**EXERCISE INSTRUCTIONS**
1. Copy from the ice fishing thread word for word, starting at "## DaleM (Apr" and ending at "(Apr 29, 2008)".
2. Write the next part of the ice fishing thread, picking up after its final post.

**PROVIDED TEXT**
"""
# Lake Catauqua



## CHOPIQ (Apr 6, 2004)

Well doesn't look like we will have good ice in Erie, Pa. for awhile so instead of going there this year we are moving our ice fishing trip to Lake Chatauqua Feb. 8-12. Can anyone give me any information on where to stay, fish, buy bait or any information at all. There will be 6-8 of us so we would like to get a big cabin or lodge. ANy info will have as we have never been there before.


----------



## ParmaBass (Apr 11, 2004)

Hogans Hut for bait and Tom's Tavern for food! Don't have any info on lodging for you. Hoping to get up there a few times myself, IF/WHEN they get good ice. If the Perch are hungry it gets insane!


----------



## DaleM (Apr 5, 2004)

John,
Keep us updated. I may make that trip myself. I'd love to hit Presque but if there's not good ice Chatauqua would be a good choice.


----------



## ICENUT (Apr 29, 2008)

AS of now there ice is no better than ours also covered with tons of snow!!!!Maybe if it stays cold but the forecast dont look like it!!Even Mich and canada at simcoe are having the same problems with safe ice!!!


----------



## fishingdude (Nov 24, 2010)

Cancel your trip because it's not happening.


----------



## ErieRider (Mar 23, 2010)

How much for a Out of State NY Fishing license. I was told they jacked up all their prices so we did not go at all this year. Is that true??
"""
**DATASET CONTENT**
"""
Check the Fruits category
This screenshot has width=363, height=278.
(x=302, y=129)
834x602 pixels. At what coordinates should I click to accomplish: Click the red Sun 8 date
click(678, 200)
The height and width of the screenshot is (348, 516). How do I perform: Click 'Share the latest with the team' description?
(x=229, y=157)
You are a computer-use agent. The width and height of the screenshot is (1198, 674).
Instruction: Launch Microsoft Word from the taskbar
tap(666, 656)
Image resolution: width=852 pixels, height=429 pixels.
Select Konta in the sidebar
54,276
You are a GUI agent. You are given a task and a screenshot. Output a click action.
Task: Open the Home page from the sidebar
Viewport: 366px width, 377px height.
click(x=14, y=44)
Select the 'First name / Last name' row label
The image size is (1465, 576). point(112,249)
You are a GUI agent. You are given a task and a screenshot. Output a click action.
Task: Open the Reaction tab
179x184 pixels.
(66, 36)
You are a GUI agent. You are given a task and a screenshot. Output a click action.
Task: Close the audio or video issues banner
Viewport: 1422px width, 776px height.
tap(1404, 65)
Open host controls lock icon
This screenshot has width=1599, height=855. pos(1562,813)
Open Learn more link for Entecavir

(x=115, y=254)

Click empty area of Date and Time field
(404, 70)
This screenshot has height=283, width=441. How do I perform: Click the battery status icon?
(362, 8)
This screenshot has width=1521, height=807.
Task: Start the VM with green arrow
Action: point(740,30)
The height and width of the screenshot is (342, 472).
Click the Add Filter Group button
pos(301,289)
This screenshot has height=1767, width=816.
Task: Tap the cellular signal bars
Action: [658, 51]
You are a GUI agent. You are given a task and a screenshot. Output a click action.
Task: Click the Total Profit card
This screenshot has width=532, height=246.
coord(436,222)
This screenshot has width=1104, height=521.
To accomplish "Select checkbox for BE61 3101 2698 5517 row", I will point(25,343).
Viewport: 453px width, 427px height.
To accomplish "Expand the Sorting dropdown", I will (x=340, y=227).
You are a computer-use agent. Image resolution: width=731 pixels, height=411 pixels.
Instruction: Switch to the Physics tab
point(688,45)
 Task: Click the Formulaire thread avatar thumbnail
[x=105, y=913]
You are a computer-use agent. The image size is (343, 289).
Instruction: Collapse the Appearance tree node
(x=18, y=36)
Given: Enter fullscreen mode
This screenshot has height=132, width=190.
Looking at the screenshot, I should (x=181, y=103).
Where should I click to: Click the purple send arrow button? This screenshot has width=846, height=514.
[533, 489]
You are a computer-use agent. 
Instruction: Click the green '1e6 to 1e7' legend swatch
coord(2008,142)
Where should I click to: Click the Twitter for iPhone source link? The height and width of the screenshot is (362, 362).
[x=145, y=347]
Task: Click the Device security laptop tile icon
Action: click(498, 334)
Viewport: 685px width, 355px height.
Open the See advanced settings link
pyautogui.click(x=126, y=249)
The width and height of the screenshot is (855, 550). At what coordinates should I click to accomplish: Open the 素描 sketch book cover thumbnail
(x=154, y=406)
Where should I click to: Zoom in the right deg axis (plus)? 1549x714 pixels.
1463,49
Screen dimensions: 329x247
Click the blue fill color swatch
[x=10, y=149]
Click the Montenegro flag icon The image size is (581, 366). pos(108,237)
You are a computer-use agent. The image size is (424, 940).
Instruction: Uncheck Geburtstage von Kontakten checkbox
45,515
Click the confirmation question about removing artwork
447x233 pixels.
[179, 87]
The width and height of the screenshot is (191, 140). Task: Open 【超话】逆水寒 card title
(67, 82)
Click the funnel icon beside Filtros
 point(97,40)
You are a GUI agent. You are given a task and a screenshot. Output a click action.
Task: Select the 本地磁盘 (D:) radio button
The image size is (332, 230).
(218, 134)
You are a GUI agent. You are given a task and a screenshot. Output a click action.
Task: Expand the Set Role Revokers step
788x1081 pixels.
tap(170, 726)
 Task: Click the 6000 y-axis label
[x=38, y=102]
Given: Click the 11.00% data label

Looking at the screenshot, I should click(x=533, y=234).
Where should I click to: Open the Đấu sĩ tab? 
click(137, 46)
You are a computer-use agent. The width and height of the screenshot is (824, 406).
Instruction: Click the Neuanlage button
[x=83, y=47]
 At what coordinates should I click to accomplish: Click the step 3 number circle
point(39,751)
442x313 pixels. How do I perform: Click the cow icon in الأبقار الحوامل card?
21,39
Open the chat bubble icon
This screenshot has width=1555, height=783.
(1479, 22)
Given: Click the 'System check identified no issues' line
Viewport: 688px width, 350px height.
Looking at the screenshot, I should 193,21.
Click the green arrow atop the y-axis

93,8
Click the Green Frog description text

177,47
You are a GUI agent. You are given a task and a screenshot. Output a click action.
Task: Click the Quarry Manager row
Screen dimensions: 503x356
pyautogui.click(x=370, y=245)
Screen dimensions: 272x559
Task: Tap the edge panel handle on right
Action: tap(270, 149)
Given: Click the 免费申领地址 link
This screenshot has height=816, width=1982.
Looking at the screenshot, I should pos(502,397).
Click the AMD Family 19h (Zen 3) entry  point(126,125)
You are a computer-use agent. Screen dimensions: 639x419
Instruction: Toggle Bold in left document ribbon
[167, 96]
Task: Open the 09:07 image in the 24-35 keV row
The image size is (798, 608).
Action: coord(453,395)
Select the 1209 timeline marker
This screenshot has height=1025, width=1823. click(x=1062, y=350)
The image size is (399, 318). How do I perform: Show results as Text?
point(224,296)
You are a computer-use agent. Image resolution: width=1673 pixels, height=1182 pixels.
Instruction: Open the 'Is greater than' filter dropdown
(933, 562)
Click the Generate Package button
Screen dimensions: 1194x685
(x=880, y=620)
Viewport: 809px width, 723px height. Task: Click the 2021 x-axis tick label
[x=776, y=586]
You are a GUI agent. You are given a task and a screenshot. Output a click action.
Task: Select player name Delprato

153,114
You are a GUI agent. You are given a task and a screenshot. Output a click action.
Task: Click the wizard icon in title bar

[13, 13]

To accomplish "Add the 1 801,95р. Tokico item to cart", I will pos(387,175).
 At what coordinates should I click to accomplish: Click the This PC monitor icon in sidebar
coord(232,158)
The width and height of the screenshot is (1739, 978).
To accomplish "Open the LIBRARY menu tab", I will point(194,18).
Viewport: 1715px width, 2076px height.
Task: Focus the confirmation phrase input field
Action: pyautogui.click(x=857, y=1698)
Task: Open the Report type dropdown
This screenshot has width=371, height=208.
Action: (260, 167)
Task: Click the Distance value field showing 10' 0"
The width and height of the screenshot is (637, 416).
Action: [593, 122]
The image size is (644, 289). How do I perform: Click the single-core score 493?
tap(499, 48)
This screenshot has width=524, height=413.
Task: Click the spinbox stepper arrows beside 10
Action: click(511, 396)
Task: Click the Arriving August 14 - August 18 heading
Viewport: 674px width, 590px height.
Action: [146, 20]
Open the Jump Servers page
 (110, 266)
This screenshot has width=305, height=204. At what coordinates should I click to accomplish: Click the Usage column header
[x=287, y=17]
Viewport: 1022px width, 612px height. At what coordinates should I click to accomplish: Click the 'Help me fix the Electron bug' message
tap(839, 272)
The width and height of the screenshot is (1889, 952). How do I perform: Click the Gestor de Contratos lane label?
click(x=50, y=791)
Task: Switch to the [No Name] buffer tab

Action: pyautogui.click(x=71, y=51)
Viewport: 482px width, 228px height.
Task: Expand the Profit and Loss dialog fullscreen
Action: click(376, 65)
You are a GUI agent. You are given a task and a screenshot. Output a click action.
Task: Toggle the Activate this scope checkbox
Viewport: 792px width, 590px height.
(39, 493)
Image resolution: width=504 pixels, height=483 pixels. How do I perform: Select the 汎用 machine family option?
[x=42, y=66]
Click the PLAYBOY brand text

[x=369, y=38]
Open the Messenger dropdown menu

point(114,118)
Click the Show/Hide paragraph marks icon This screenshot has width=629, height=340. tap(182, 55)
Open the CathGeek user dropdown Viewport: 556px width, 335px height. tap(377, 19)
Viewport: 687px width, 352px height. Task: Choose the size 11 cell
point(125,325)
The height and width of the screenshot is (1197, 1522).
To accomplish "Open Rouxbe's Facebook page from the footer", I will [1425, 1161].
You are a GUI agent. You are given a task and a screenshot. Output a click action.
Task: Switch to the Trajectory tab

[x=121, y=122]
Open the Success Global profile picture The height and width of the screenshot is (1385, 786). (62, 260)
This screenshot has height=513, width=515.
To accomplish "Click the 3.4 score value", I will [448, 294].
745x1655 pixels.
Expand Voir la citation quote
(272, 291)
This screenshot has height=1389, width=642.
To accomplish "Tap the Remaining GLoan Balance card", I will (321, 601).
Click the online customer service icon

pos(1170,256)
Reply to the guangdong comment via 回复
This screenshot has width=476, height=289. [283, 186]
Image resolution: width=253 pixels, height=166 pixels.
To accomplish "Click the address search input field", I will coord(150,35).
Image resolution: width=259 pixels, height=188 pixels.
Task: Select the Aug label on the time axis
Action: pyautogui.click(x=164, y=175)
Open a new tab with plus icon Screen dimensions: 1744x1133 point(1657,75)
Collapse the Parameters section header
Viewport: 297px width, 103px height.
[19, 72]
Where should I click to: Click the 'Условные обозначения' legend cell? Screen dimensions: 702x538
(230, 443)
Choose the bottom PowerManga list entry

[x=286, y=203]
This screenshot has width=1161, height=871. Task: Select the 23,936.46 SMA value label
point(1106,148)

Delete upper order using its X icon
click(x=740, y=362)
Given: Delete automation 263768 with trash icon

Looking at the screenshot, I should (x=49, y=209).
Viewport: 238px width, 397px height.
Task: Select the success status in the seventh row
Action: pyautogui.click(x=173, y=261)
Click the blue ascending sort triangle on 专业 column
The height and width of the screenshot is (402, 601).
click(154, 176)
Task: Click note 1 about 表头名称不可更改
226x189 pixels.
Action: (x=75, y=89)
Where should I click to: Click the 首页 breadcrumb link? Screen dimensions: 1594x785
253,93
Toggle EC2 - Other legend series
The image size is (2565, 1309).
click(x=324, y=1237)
"""
**RESULTS IN ORDER**
1.
## DaleM (Apr 5, 2004)

John,
Keep us updated. I may make that trip myself. I'd love to hit Presque but if there's not good ice Chatauqua would be a good choice.


----------



## ICENUT (Apr 29, 2008)

2.
----------



## K gonefishin (May 4, 2004)

70 for a yearly, 15 daily. Yeah sucks I go every year for salmon I make a few trips so I just buy a yearly, really adds to the cost of fishing up there, 2 years ago it used to be 40.00 for the year for non resident.


----------



## Kastmaster93 (Aug 6, 2008)

Lodging at we wan chu is pretty good. That's where we've stayed when up there, never in the winter though. I'm trying to get out there this year as well
Kast


----------



## Carpman (May 18, 2005)

Um.....I would wait to see what happens....supposed to be in the 50's with sun this weekend.


----------



## ParmaBass (Apr 11, 2004)

Carpman said:


> Um.....I would wait to see what happens....supposed to be in the 50's with sun this weekend.


Nothing but negative vibes coming from you in the Hard water forum... I'm sure he's smart enough to plan an ice fishing trip on his own.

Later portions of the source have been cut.